Analyse de gestion d'une course d'endurance, ou comment éviter d'exploser en plein vol.
"Le holeshot c'est la victoire" ... oui, mais non. Pas en endurance en tous cas!
Je démarre l'écriture de cet article en visionnant le live du départ du 6h Winter Endurance (par Aristide, FB Aroo ocr Crew), sur lequel certains coureurs semblent déjà bien essoufflés sur la première boucle de positionnement, il reste 6h de course à ce moment là...
Afin de mesurer la perte de vitesse au fil du temps de course, les temps de chaque boucles des 42 finishers ont été analysés suivant le protocole suivant: différence de vitesse entre la moyenne des trois premiers tours et la moyenne des trois derniers. Le résultat est un pourcentage de variation par rapport à la vitesse de départ (trois premiers tours, hors boucle de positionnement).
Voici les résultats condensés sous forme de tableau:
Diminution vitesse | <5% | 5% - 20% | >20% |
Coureurs | 2 | 7 | 33 |
Femmes (9) | 2 | 3 | 4 |
Hommes (33) | 0 | 4 | 29 |
La théorie:
Je vous invite à aller lire l'excellant article de Bruno Heubi, qui fait le tour de la question et donne toutes les clefs pour réussir en endurance.
Les données issues de la littérature et des retours d'expérience d'athlètes de tous niveaux sont sans appel, il faut partir à l'allure cible. Et c'est valable du 5km au 100km!
Donc ici sur une épreuve dont la durée était comprise entre 6h et 6h30, il semblait sage d'adopter dès le départ, y compris et surtout sur la boucle de positionnement (route), une allure plus lente que notre allure marathon. De là une allure comprise entre 5' et 5'15/km semblait adaptée à la tête de course...
Analyse:
On a retenu 5% comme première limite de catégorie, ce qui à titre d'exemple ferait déjà passer un coureur marathon d'une allure de 5'/km à 5'15/km en fin de course. En réalité, les deux athlètes entrant dans cette catégorie ont des variations respectives de 0% et 1%. Cette catégorie comporte donc des athlètes ayant parfaitement su gérer leur allure.
Une seconde catégorie regroupe les coureurs ayant "minimisé les dégâts", avec une perte de vitesse maximale de 20%. Appliqué à un pace marathon, ça équivaut à passer de 5'/km à 6'/km sur les 10 derniers km. Pourrait on dans ce cas considérer avoir couru à la bonne vitesse au début?
Le dernière catégorie comporte les coureurs ayant davantage "subit" la course.

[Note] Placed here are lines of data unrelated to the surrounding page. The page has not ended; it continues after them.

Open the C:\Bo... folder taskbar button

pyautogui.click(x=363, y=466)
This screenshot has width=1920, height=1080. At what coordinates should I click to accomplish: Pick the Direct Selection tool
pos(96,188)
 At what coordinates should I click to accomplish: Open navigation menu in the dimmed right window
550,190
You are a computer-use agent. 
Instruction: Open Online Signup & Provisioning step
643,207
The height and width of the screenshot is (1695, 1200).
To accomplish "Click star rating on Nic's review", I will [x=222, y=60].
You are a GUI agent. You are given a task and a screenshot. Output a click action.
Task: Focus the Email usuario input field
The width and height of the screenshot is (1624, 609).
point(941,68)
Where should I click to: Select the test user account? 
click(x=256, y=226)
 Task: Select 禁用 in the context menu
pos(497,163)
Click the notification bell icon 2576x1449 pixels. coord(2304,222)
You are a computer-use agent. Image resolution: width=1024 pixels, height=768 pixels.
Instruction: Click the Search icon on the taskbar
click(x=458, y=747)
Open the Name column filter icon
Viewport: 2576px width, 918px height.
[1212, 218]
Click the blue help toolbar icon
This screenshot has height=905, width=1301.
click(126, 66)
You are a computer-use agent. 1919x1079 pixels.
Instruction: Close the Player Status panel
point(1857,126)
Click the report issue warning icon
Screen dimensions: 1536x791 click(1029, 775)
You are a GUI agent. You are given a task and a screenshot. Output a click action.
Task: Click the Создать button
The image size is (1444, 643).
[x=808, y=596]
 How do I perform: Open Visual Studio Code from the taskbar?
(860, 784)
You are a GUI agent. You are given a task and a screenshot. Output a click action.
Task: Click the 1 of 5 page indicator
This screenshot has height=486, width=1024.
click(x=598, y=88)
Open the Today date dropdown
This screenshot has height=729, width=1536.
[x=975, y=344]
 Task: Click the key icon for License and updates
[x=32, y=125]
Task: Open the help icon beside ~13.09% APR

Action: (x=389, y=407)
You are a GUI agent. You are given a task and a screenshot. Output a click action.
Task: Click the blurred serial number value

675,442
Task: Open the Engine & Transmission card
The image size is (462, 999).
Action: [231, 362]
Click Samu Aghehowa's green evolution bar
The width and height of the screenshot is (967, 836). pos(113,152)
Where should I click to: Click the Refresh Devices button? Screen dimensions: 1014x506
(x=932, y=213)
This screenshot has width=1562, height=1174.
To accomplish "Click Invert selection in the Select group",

Bien sûr s'agissant de course à obstacles, d'autre paramètres entrent en compte : échecs plus fréquents et tentatives multiples aux obstacles, blessures, mais sont tout autant à intégrer à la gestion de course dès le départ.
Bilan:
La majorité des coureurs de cette épreuve a une grande marge de progression, sans forcément s'entrainer davantage, mais simplement en démarrant plus lentement. C'est contre intuitif, et pourtant...
Les femmes semblent naturellement plus disposées à une gestion prudente, et donc mieux armées pour ce type d'épreuve. Les résultats en ultra trail mettent d'ailleurs en évidence un pourcentage de finisher plus important chez les femmes que chez les hommes.
Pour les coureurs envisageant un Ultra (Morzine, trail...), accordez la plus grande importance à votre allure de départ.
Arriver en zone de transition sur un Ultra (Andorre et Morzine pour mon cas) et sentir qu'on a les ressources pour accélérer sur la deuxième boucle a quelque chose de grisant (c'est aussi à ce moment qu'on se rend compte que la majorité des coureurs qu'on double, partis fort, termineront leur course dans la souffrance).
La même gestion nous avait offert une victoire sur un 24h en Belgique en duo.
"On ne gagne pas un Ultra, ce sont les autres qui le perde".
Ne faites pas LA course, faites VOTRE course.